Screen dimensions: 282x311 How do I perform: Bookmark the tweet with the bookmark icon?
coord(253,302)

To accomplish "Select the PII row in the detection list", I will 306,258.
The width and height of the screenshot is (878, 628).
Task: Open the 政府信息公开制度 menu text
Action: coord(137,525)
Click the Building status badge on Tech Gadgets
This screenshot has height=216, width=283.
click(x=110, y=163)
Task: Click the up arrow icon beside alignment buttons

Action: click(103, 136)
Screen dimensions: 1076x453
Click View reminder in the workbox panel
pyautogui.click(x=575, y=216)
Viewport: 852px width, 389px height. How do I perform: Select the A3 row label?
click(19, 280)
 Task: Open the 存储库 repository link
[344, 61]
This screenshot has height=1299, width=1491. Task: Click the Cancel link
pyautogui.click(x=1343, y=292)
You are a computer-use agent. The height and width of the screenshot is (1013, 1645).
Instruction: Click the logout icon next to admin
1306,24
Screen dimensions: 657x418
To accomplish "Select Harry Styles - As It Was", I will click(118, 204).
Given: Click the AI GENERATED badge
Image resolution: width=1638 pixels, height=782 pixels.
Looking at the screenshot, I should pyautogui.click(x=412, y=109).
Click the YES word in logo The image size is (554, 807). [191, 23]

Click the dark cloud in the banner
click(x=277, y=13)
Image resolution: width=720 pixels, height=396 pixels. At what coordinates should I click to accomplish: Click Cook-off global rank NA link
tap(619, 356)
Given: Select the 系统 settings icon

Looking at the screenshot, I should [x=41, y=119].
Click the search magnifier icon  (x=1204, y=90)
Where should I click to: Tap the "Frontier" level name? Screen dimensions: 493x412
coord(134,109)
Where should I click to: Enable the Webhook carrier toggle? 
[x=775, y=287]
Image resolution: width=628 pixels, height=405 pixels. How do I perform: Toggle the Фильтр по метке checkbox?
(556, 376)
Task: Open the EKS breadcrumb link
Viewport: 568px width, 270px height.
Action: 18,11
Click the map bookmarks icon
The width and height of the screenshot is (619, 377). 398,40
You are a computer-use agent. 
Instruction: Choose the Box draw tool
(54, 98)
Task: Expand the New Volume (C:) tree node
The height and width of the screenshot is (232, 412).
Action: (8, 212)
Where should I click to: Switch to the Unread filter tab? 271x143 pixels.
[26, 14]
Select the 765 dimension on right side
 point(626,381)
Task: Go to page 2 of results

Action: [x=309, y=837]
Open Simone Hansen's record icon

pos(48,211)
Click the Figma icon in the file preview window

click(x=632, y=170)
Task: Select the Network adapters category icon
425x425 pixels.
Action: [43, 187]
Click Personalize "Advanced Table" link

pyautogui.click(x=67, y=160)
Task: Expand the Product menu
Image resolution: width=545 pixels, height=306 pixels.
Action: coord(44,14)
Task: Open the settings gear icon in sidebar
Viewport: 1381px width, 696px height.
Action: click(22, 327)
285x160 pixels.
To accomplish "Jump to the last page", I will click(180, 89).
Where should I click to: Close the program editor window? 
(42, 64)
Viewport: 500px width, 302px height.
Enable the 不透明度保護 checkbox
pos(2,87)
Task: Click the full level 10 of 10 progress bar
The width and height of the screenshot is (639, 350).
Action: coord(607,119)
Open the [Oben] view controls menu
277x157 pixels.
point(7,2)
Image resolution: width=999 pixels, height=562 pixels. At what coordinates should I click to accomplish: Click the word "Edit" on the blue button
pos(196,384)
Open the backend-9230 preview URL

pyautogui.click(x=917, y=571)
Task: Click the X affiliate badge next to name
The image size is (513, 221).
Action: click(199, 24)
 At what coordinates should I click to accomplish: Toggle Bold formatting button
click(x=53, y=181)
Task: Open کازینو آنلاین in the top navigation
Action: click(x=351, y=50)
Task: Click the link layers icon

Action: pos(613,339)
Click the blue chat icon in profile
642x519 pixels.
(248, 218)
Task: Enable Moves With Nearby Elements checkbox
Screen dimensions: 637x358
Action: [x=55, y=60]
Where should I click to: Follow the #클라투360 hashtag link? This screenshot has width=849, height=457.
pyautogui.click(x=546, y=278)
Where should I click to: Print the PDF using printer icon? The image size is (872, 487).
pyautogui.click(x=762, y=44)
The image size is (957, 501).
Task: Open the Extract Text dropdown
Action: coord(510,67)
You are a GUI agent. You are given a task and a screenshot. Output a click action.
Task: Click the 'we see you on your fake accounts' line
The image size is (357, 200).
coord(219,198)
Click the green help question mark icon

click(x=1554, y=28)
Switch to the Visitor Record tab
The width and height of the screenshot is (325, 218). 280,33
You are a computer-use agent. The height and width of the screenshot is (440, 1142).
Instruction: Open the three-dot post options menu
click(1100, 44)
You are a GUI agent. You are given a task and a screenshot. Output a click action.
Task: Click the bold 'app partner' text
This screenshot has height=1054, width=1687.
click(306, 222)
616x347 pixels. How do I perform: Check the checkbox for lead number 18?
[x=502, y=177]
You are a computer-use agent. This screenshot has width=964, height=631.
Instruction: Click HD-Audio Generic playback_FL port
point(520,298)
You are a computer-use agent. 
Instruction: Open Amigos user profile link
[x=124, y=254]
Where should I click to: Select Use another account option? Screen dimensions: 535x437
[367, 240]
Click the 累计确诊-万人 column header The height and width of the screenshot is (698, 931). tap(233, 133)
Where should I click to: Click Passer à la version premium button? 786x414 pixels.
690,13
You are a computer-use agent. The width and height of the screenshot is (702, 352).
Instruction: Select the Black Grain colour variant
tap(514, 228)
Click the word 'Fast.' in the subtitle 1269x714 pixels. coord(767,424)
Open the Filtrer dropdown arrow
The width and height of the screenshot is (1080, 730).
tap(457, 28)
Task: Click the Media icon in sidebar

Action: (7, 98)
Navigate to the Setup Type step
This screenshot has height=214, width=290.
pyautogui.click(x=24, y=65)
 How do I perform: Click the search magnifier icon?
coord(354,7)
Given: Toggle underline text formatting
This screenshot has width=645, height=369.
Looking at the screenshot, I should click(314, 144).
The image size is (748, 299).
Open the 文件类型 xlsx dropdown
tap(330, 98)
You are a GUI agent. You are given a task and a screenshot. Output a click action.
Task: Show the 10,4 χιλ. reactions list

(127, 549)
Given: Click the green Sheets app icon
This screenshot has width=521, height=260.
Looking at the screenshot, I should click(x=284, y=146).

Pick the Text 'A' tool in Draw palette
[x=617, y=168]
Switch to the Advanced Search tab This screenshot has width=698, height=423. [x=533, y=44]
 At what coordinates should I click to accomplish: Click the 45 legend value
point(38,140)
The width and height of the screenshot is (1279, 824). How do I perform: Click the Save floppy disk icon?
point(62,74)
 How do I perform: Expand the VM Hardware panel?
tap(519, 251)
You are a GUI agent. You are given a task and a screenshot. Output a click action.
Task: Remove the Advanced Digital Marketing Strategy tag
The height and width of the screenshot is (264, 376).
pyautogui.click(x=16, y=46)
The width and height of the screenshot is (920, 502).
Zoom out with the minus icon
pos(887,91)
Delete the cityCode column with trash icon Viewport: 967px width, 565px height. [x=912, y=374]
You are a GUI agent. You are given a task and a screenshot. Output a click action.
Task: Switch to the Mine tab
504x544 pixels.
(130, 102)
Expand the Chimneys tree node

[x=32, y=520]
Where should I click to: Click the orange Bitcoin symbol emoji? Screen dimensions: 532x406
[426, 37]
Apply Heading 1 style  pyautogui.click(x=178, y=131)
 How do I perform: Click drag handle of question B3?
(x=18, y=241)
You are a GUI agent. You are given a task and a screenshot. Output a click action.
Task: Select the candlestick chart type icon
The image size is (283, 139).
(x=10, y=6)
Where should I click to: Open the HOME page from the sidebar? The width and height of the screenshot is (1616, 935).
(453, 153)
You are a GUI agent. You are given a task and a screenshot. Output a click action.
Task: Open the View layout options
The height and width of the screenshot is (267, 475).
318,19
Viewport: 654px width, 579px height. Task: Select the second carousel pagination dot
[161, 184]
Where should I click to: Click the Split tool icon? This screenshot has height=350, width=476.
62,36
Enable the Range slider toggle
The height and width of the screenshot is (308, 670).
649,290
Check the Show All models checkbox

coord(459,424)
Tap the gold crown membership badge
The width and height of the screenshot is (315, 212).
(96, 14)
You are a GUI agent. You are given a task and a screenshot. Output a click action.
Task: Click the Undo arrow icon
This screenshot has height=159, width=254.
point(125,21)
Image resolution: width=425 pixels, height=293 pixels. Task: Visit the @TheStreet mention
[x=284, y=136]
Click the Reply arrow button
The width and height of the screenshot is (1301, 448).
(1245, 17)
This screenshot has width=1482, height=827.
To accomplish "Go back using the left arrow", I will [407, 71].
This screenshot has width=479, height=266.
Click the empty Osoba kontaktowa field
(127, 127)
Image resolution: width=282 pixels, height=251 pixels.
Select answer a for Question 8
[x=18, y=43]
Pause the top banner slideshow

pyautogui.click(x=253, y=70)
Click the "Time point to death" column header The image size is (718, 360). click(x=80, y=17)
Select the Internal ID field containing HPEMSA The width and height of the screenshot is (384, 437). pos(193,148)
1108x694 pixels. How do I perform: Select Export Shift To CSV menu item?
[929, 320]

WORK INSTRUCTIONS >>
Report how many lines in the records above contain the word "will", and give only the number.

THE ANSWER >>
4